■ **Stated exercise 1**: Please rewrite the records from the line containing "Image resolution: width=899" through the end of the records as a JSON list of strings, one string per line, skipping blank lines and leaving out the pictures.

■ **Passage provided**:
▬▬▬▬▬▬▬▬▬▬

It would be a great shame if a secure, well designed, easy to use computer loaded with a custom-built, well supported unix-like distro gets trashed because the company that makes it is always trying to "innovate." I don't know if there's much left to innovate in the computer world, there is only so much you can do with ones and zeros. It would be better if they just focused on what works, reliable and secure consumer electronics, instead of trying to be what they were under Steve Jobs.

Jobs is dead, he will never come back, and Apple will never be Apple under Jobs again. They should just try to be like the IBM of their space...just there, doing what they do best. An institution, a monolith, but not a "disruptor," as if there are any of those left.



> there are better wireless earbuds for the price

Not that I’ve found. Maybe on individual features, but not as a whole product.


Same here. Bose ear buds noise canceling and bass are incredible. No comparison to the air pods. But god are they big and ugly.

▬▬▬▬▬▬▬▬▬▬

■ **Information provided**:

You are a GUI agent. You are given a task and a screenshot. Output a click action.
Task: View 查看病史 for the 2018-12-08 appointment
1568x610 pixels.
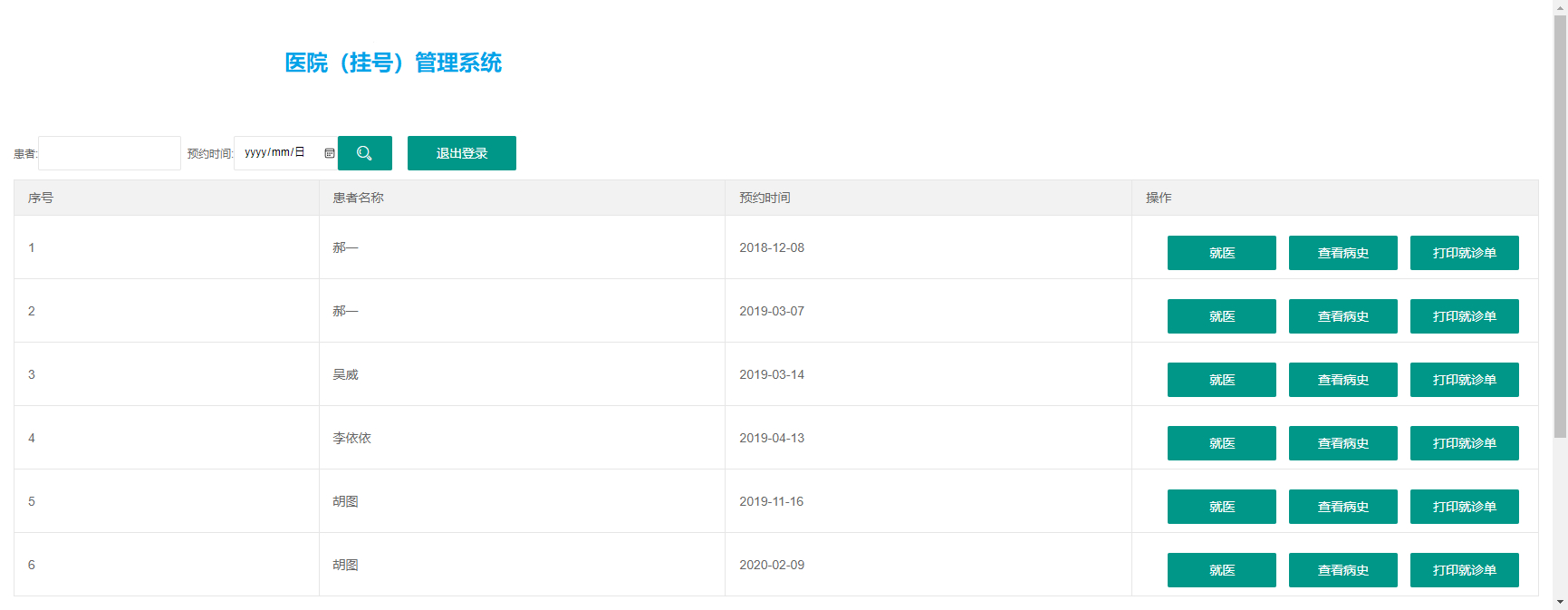[x=1342, y=253]
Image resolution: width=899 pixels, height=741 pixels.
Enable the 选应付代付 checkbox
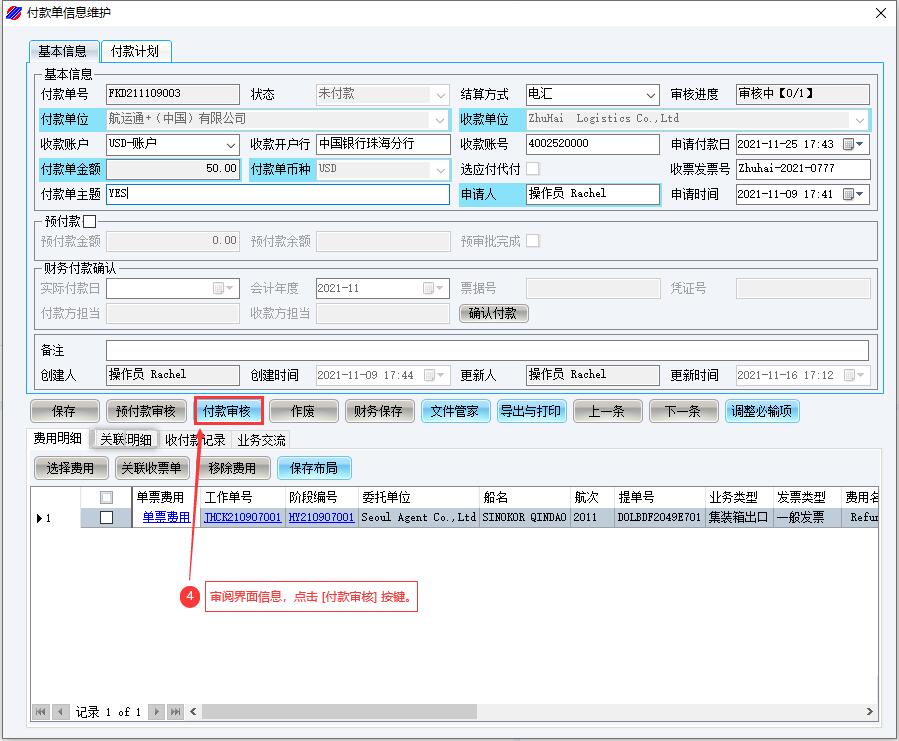click(x=533, y=169)
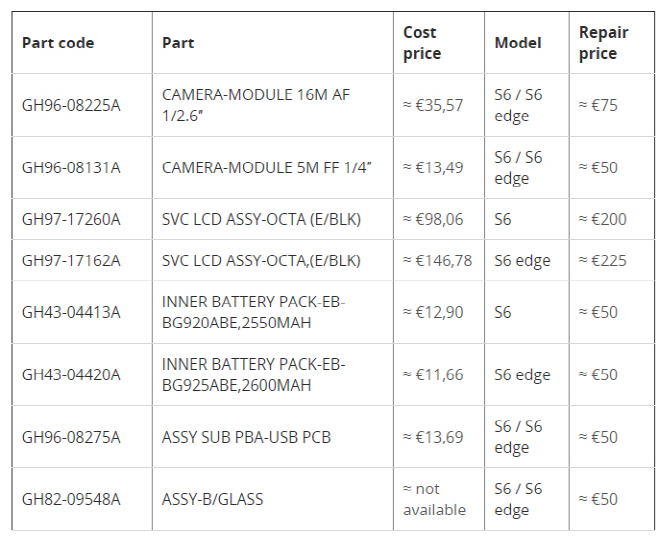Click the "Cost price" column header
660x537 pixels.
click(x=421, y=43)
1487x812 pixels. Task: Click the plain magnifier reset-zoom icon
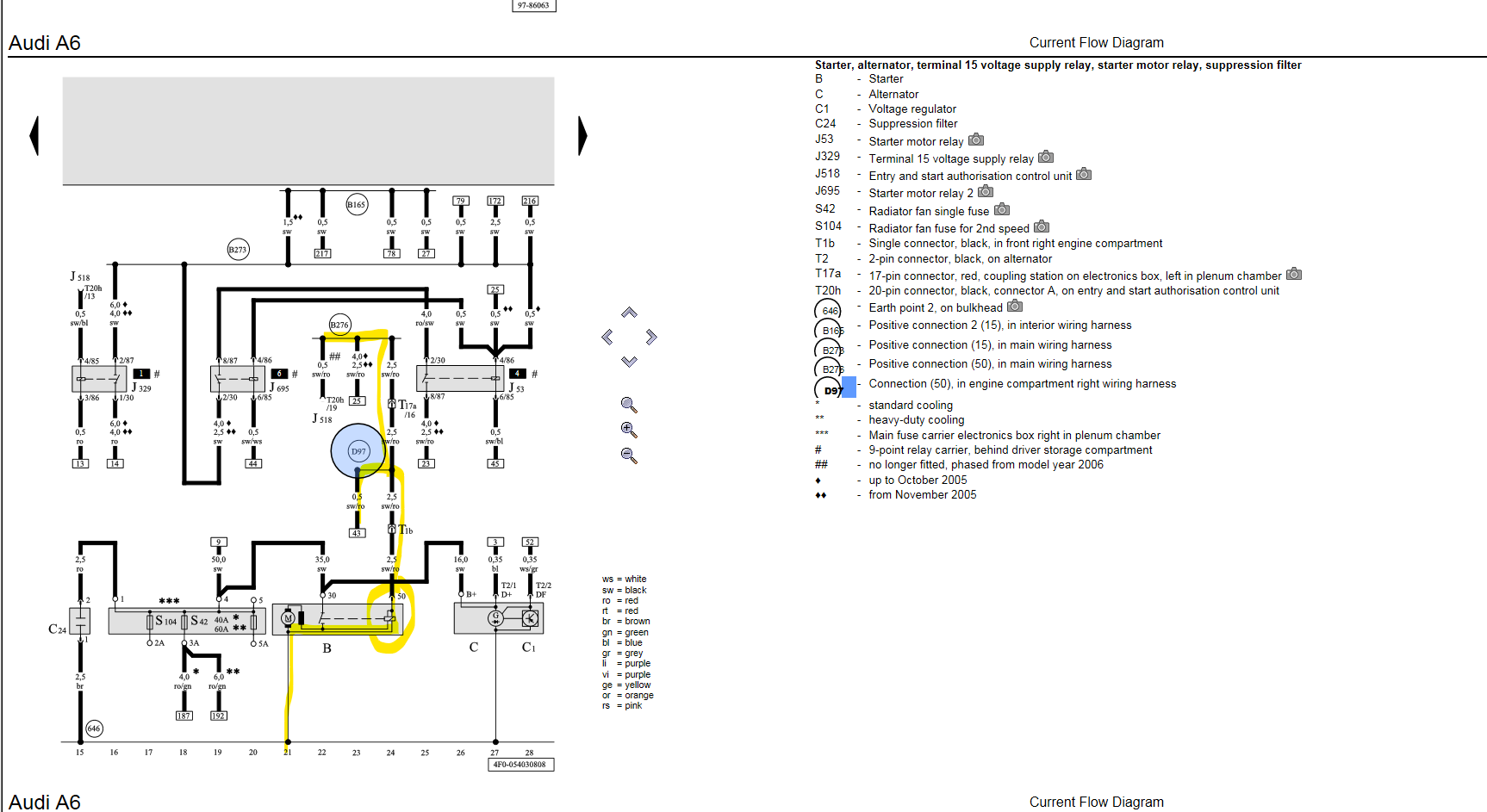coord(629,405)
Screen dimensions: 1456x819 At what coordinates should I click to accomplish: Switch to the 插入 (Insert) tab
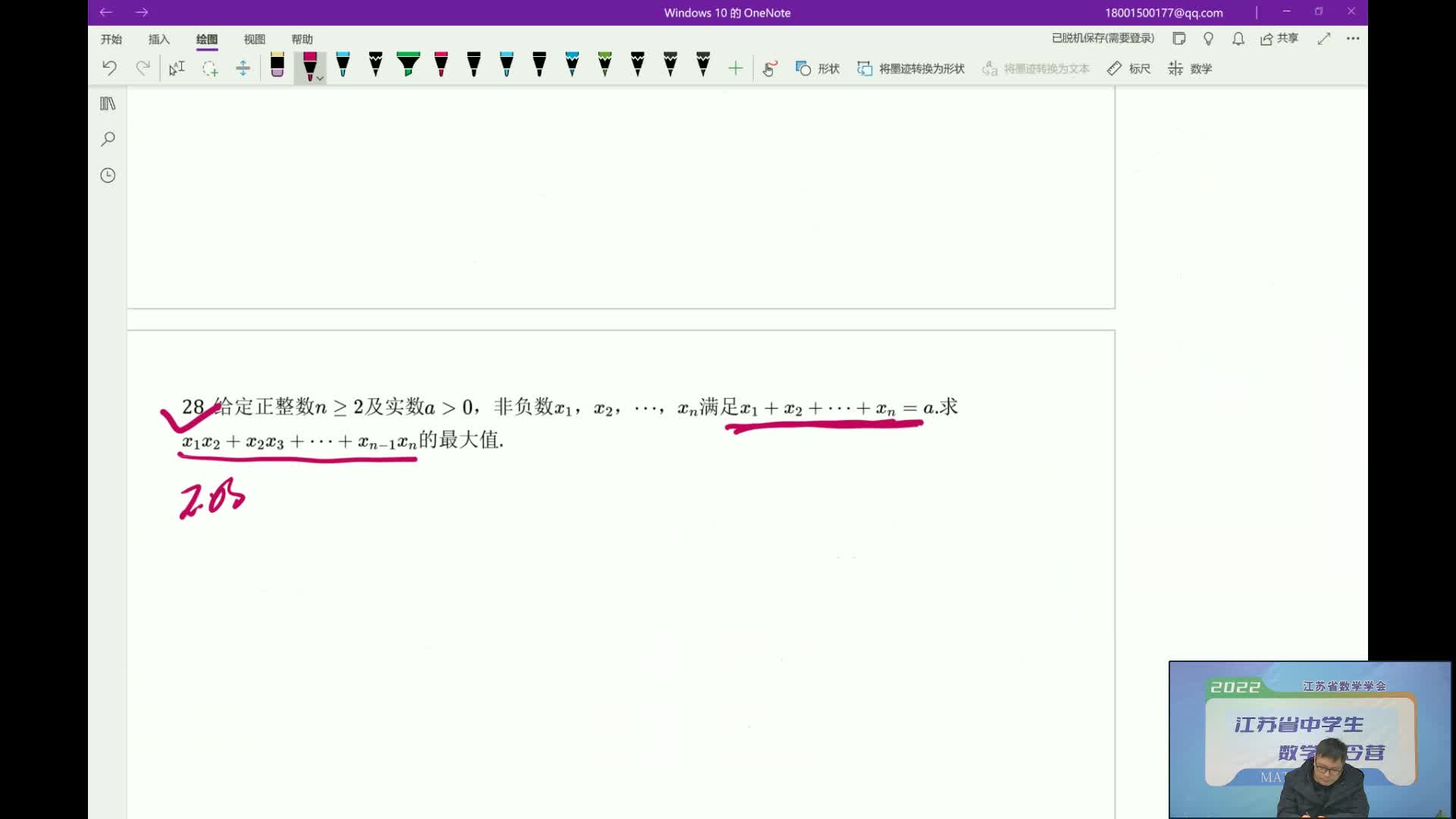[158, 39]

▬▬▬▬▬▬▬▬▬▬

■ **Stated exercise 2**:
Answer these questions about the Apple discussion:
(a) Which company does the writer say Apple should try to be like in its space?
(b) Whose earbuds does one commenter praise for their noise canceling and bass?
(c) What two drawbacks of those earbuds does that commenter mention?

■ **Reply 1**:
[
  "Image resolution: width=899 pixels, height=741 pixels.",
  "Enable the 选应付代付 checkbox",
  "click(x=533, y=169)",
  "Click the \"Cost price\" column header",
  "660x537 pixels.",
  "click(x=421, y=43)",
  "1487x812 pixels. Task: Click the plain magnifier reset-zoom icon",
  "coord(629,405)",
  "Screen dimensions: 1456x819 At what coordinates should I click to accomplish: Switch to the 插入 (Insert) tab",
  "[158, 39]"
]

■ **Reply 2**:
(a) IBM
(b) Bose
(c) They are big and ugly.